## WHAT YOU HAVE TO DO
Apart from the pictures, every line below needs to be reproduced verbatim.

● ● ●

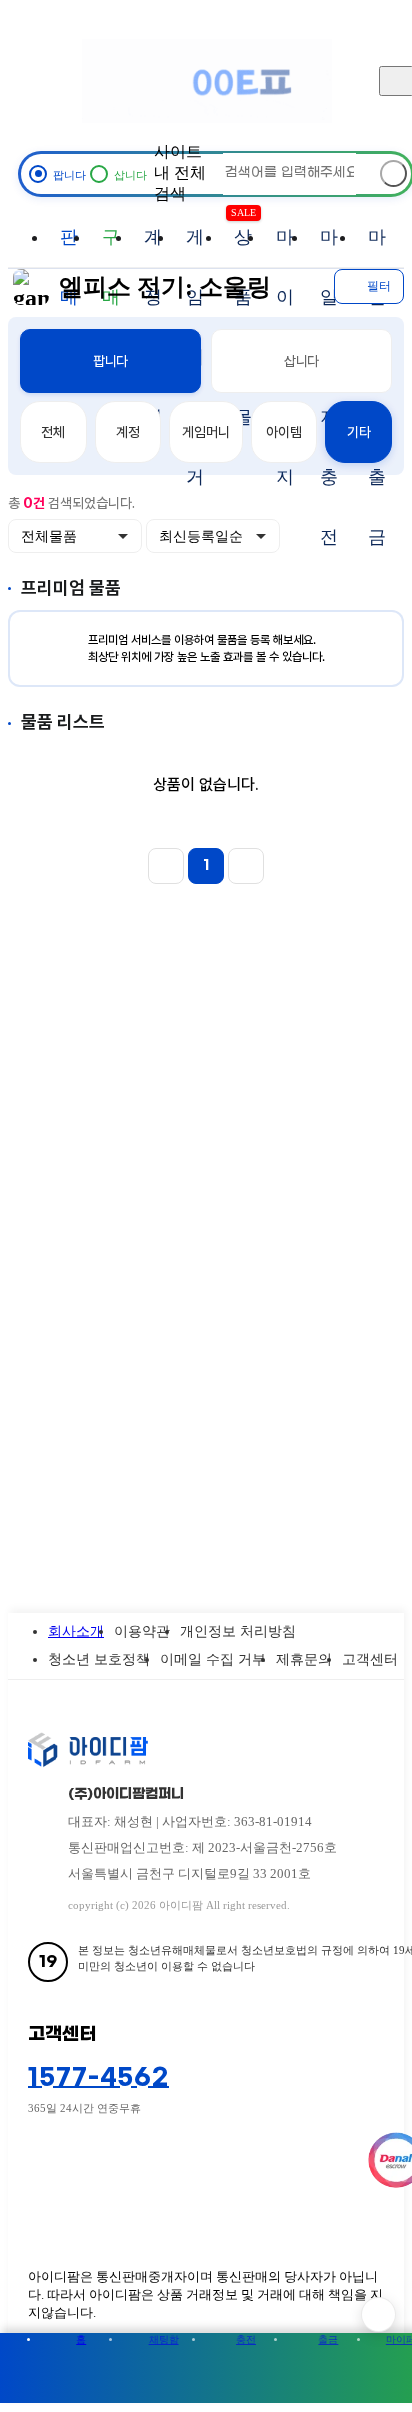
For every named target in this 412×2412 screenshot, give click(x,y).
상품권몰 (243, 237)
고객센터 (370, 1659)
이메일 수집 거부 (213, 1659)
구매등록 (111, 247)
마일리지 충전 (329, 247)
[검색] (393, 173)
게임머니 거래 (195, 247)
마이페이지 (285, 247)
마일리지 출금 (377, 247)
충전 (246, 2339)
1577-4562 (98, 2077)
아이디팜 (207, 80)
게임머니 (205, 432)
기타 (359, 432)
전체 (53, 432)
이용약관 (142, 1631)
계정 (128, 432)
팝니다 (111, 361)
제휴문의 (304, 1659)
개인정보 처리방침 (238, 1631)
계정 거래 (153, 247)
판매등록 (69, 247)
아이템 (284, 432)
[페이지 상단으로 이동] (378, 2314)
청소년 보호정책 (99, 1659)
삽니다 (302, 361)
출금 (328, 2339)
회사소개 (76, 1631)
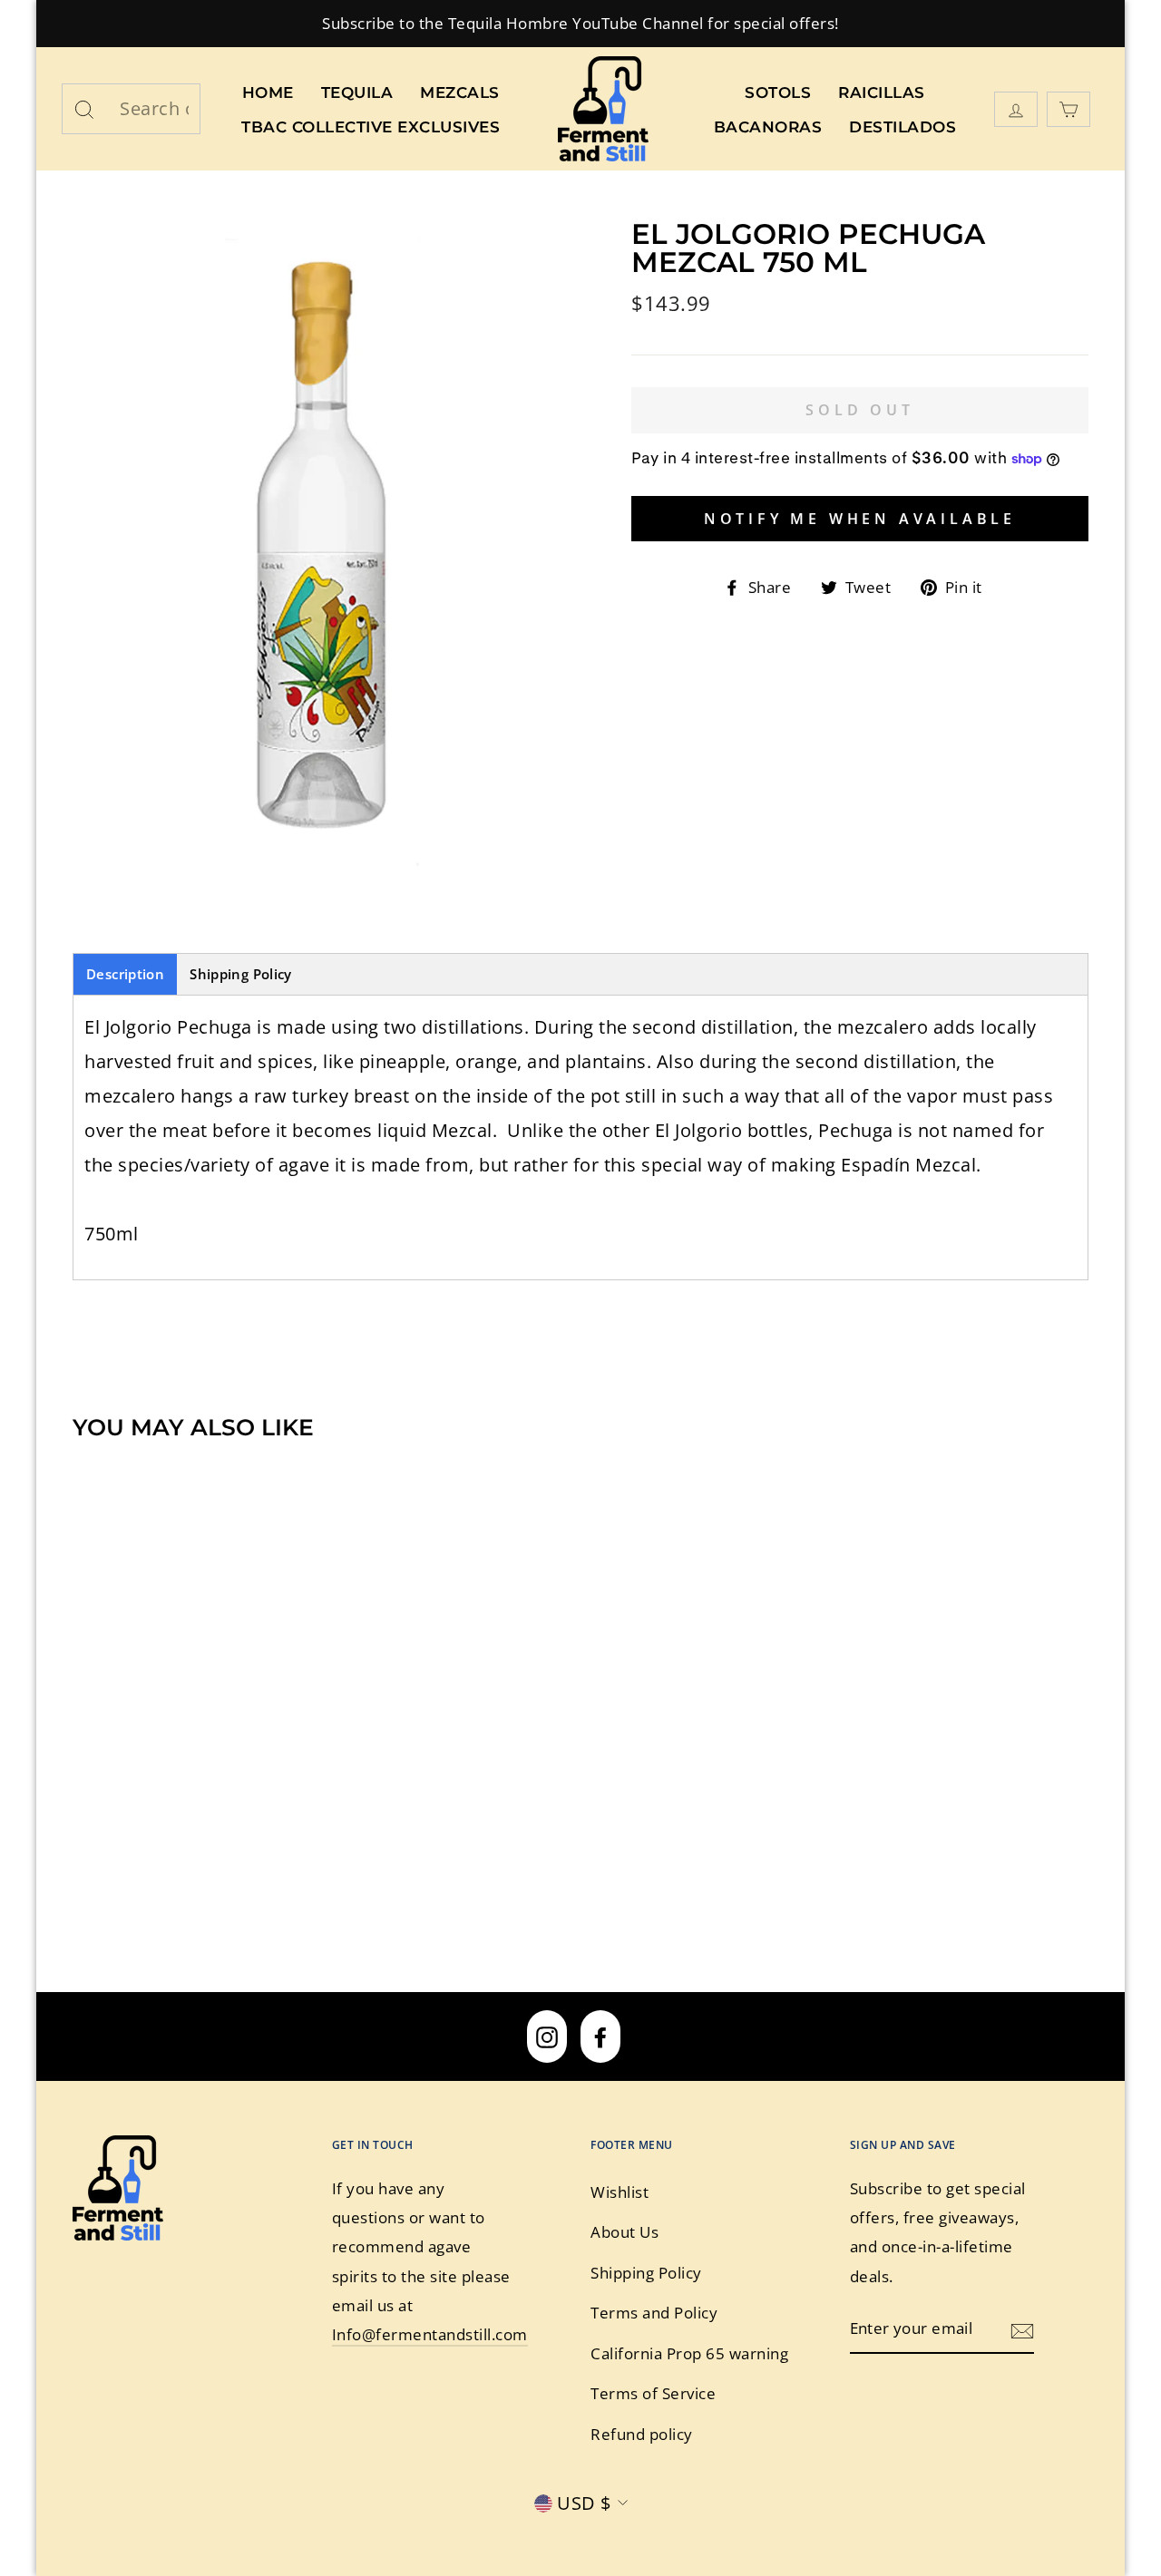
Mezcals (460, 92)
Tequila (357, 92)
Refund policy (641, 2434)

● ● ●

## ANSWER SPACE
For every named target in this 412×2412 screenshot, give click(x,y).
상품권몰 (243, 237)
고객센터 (370, 1659)
이메일 수집 거부 (213, 1659)
구매등록 (111, 247)
마일리지 충전 (329, 247)
[검색] (393, 173)
게임머니 거래 (195, 247)
마이페이지 (285, 247)
마일리지 출금 (377, 247)
충전 (246, 2339)
1577-4562 (98, 2077)
아이디팜 (207, 80)
게임머니 (205, 432)
기타 (359, 432)
전체 (53, 432)
이용약관 (142, 1631)
계정 (128, 432)
팝니다 (111, 361)
제휴문의 (304, 1659)
개인정보 처리방침 (238, 1631)
계정 거래 (153, 247)
판매등록 (69, 247)
아이템 (284, 432)
[페이지 상단으로 이동] (378, 2314)
청소년 보호정책 (99, 1659)
삽니다 (302, 361)
출금 (328, 2339)
회사소개 (76, 1631)
Mezcals (460, 92)
Tequila (357, 92)
Refund policy (641, 2434)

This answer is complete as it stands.